In February 2016, the FASB issued ASU No. 2016-02, “Leases (Topic 842).” This standard requires all leases that have a term of over 12 months to be recognized on the balance sheet with the liability for lease payments and the corresponding right-of-use asset initially measured at the present value of amounts expected to be paid over the term. Recognition of the costs of these leases on the income statement will be dependent upon their classification as either an operating or a financing lease. Costs of an operating lease will continue to be recognized as a single operating expense on a straight-line basis over the lease term. Costs for a financing lease will be disaggregated and recognized as both an operating expense (for the amortization of the right-of-use asset) and interest expense (for interest on the lease liability). This standard will be effective for our interim and annual periods beginning January 1, 2019, and will be applied on a modified retrospective basis to leases existing at, or entered into after, the beginning of the earliest comparative period presented in the financial statements. Early adoption is permitted. The Company has evaluated the timing of adoption and the potential impact of this standard on our financial position, but we do not expect it to have a material impact on our financial position or results of operations.

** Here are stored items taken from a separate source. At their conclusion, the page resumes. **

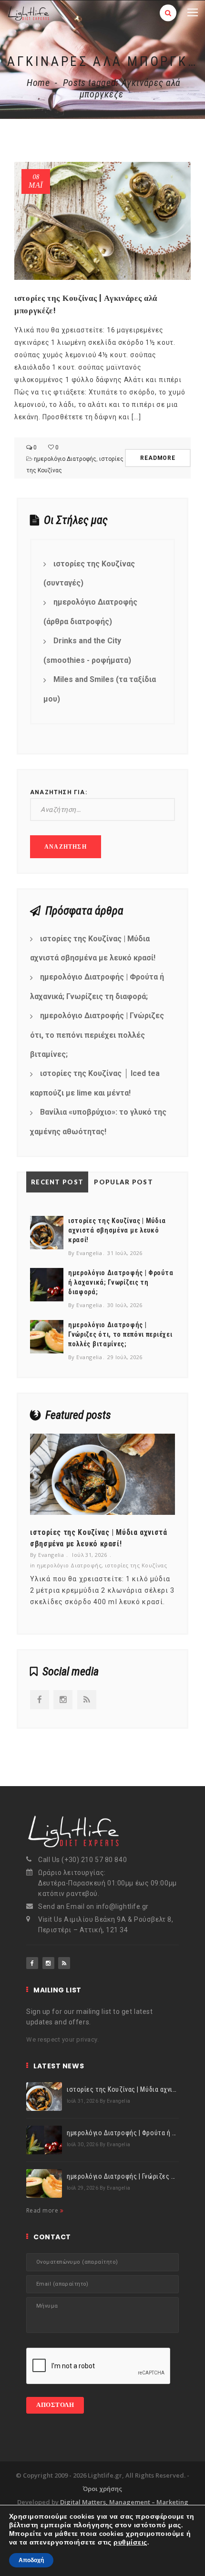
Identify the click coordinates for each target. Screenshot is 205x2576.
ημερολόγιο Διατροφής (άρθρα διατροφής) (90, 611)
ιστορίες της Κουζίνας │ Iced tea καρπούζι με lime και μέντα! (95, 1083)
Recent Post (57, 1182)
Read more (43, 2210)
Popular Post (123, 1182)
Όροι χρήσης (102, 2488)
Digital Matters (83, 2502)
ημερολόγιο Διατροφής (65, 459)
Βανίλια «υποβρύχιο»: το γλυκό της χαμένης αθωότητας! (98, 1121)
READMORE (157, 458)
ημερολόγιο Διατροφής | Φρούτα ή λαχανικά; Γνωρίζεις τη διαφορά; (97, 986)
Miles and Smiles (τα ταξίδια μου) (99, 689)
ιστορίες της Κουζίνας (136, 1565)
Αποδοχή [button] (31, 2560)
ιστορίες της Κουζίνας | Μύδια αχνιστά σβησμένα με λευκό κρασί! (92, 948)
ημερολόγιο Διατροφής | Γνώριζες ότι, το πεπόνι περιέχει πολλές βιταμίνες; (97, 1035)
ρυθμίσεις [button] (130, 2542)
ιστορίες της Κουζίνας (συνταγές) (89, 573)
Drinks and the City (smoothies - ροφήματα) (87, 650)
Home (38, 82)
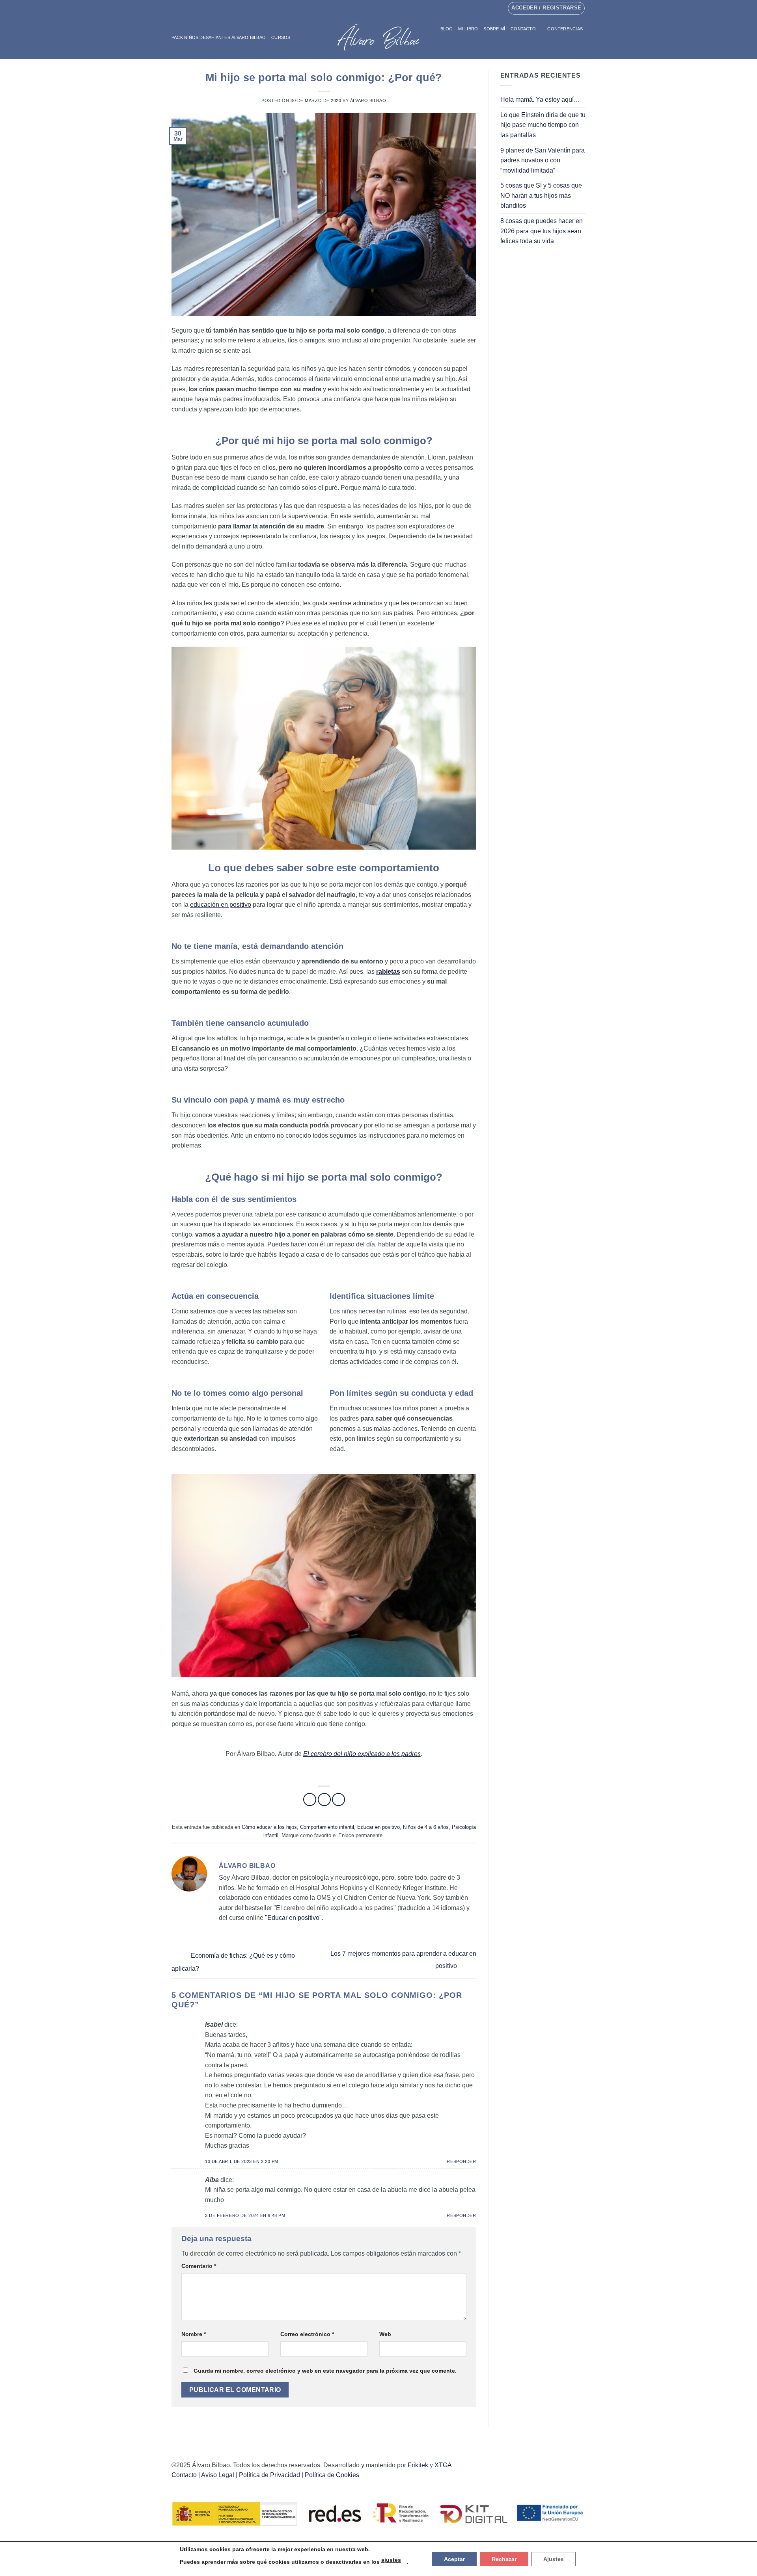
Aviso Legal (217, 2475)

In July 2017, the Financial Accounting Standards Board (“FASB”) issued ASU 2017-11, “Earnings Per Share (Topic 260); Distinguishing Liabilities from Equity (Topic 480); Derivatives and Hedging (Topic 815): (Part 1) Accounting for Certain Financial Instruments with Down Round Features, (Part II) Replacement of the Indefinite Deferral for Mandatorily Redeemable Financial Instruments of Certain Non-public Entities and Certain Mandatorily Redeemable Non-controlling Interests with a Scope Exception” (“ASU 2017-11”). Part I relates to the accounting for certain financial instruments with down round features in Subtopic 815-40, which is considered in determining whether an equity-linked financial instrument qualifies for a scope exception from derivative accounting. Down round features are features of certain equity-linked instruments (or embedded features) that result in the strike price being reduced based on the pricing of future equity offerings. An entity still is required to determine whether instruments would be classified as equity in determining whether they qualify for that scope exception. If they do qualify, freestanding instruments with down round features are no longer classified as liabilities. ASU 2017-11 is effective for annual reporting periods beginning after December 15, 2018, including interim periods within that reporting period. Early adoption is permitted, including in an interim period. We adopted Topic 815 as of January 1, 2018.The effect was to no longer recognize certain freestanding instruments with down round features as a liability, through an increase in beginning retained earnings of $807,762.

Subsequent events

The Company has evaluated all events subsequent to December 31, 2018, and through April 1, 2019. There were no subsequent events that need disclosure.